Why isn't an evaluating environmentally-friendly low-chem agricultural product a top priority everywhere?

Why isn't an evaluating environmentally-friendly low-chem agricultural product a top priority everywhere?

We all want to be sure that our food is as healthy and natural as possible.  We also want it to be cheap!


So we – through the powerful supermarket chains – ramp up the pressure on farmers to use low-chem, "safe"agricultural products, such as bio-pesticides, while also keep costs down.


A big problem in achieving these goals is the time it takes to license newly-emerging bio-pesticides and other low-chem agricultural products in some parts of the world.


It's a particular problem in bureaucracy-plagued Europe, where you're talking three to five years to complete the licensing process.


Could new, updated EU regulations passed in October 2009 speed things up at last?


The Plant Protection Products Regulation


The new regulations became law on December 14, 2009 and must be applied from June 14, 2011.


One key Regulation, Article 67: Recording and Disclosing Information on pesticides, aims to increase the level of protection for people and the environment but also, crucially, to speed up decision making and provide clearer rules.


European legislation on plants was first formulated against the background of the 1950´s and 60's, when heavy metal preparations were used with resulting negative environmental and health effects.


The EU's aim now is to remove as many substances as possible that have adverse impacts on health and environment or leave dangerous pesticide residues in the final products.


The new framework introduces substitution so other, safer solutions or methods, such as low-chem fertilisers and bio-pesticides, replace the problem agents.

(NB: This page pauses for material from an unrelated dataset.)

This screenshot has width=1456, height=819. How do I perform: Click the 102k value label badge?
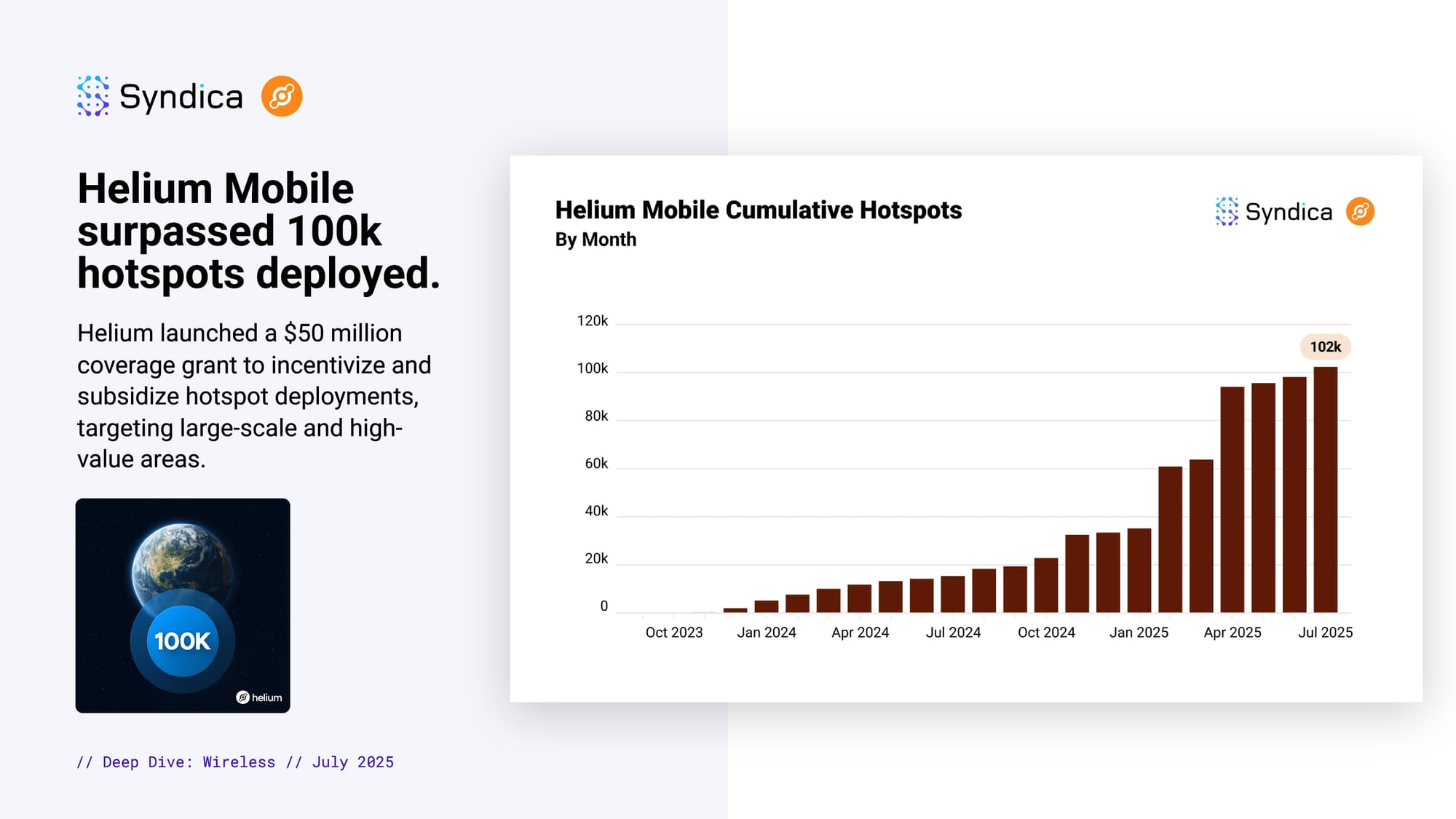tap(1325, 347)
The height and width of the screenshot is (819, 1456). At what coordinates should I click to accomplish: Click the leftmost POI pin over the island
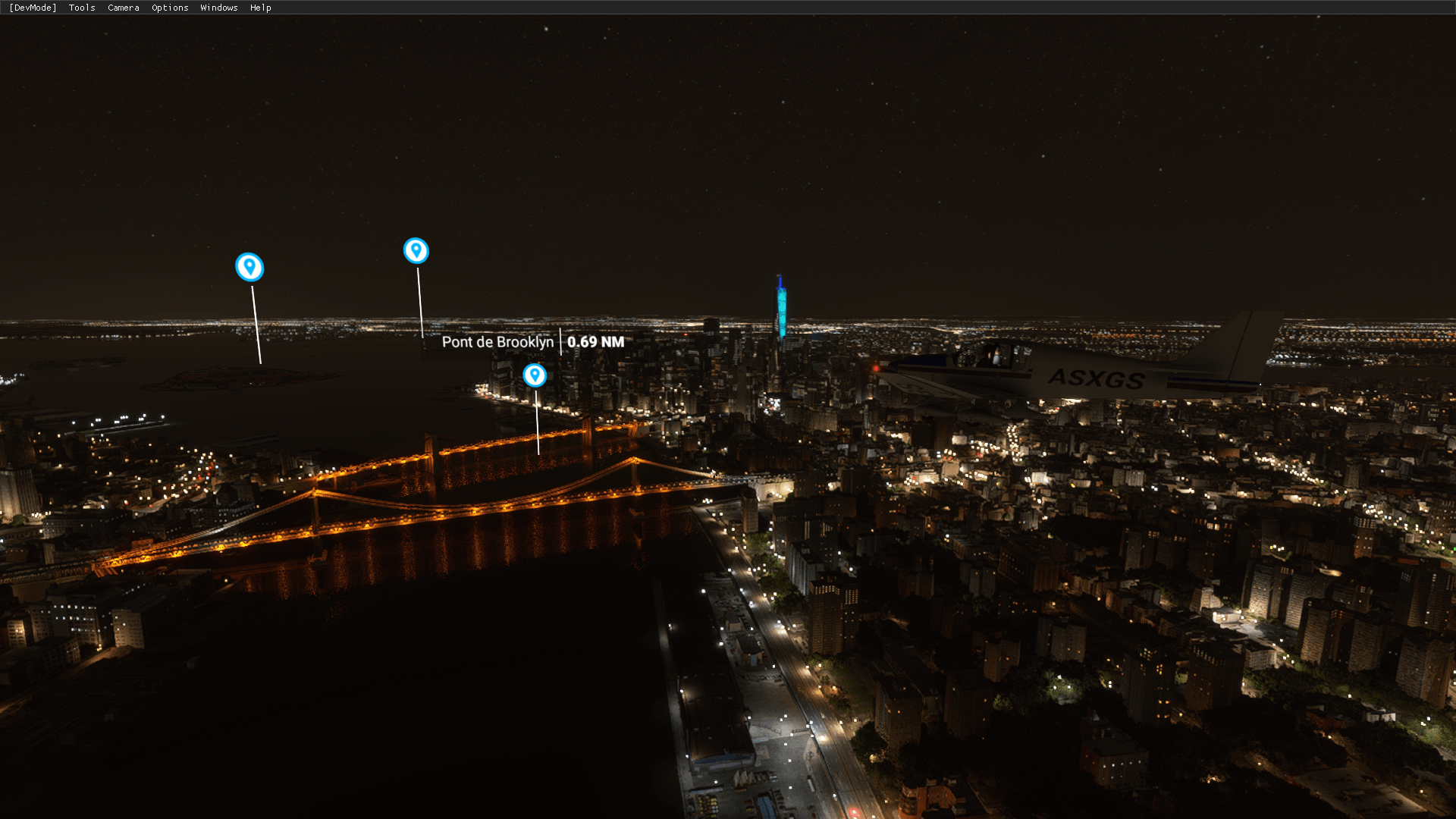click(x=249, y=267)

Sweden's Foundation for Strategic Environmental Research (MISTRA) has a program called MASE (Microbial Activity for a Sound Environment), which has been working with food producer Findus on the use of micro-organisms in the cultivation of all their pea products.


Christopher Folkeson Welch, MASE Program Director, hopes the new regulations will simplify and speed up regulation for new, environmentally-friendly bio-pesticides and other low-chem products currently being developed.


He reports that there is intense pressure from the food industry for alternatives to chemical pesticides and that Findus is ready to use micro-organisms in the cultivation of all their pea products and wants to see this happen as soon as next year.


"The new legislation seeks to have control of both chemical and biological agents used for pest management.

The result is both good and bad for us," he says.

As MASE deputy program manager Margaret Hökeberg says: "In the new proposal the authorities have been given a limited evaluation period, which is very important."


Another new aspect is the classification of pesticides known as "Low Risk." Here is where Christopher Folkeson Welch and Margaret Hökeberg hope the biological resources will end up.


But low-risk agents have a longer approval period than the "traditional" pesticides.  At the same time legislators are severely restricting the old option of temporary permits during the evaluation period, which meant a product could be sold on a limited market basis.


This change could have negative consequences, particularly for smaller companies with limited research budgets.


"Biological pesticides are often researched and developed by small businesses that depend on quickly getting out in the marketplace. The financiers are impatient and this is a bad combination," says Margaret Hökeberg.


The time it takes for licensing in the EU is a problem for all bio technology research companies as highlighted by Marcus Meadows-Smith, CEO of AgraQuest, a leading US-based company specialising in researching and developing low-chem agricultural products.


In a 2009 interview with Agrow – World Crop Protection News, he contrasted reduced regulatory requirements and review times in the US with the "considerably more onerous" EU process, which makes no distinction between bio- and conventional pesticides.


He estimated that it would take between three and six years to license products in Europe unless there was a dramatic change in the process and believes it is not right for farmers to have to compromise on yield and profitability as older, more toxic pesticides are banned, leaving gaps in their portfolios.


The company has several bio-pesticides already on the US market but only one product, a bio-fungicide called Serenade, licensed in the EU in partnership with distributor BASF.


Hopefully the new EU regulations will be good news for AgraQuest, European farmers and food producers and ultimately for us consumers.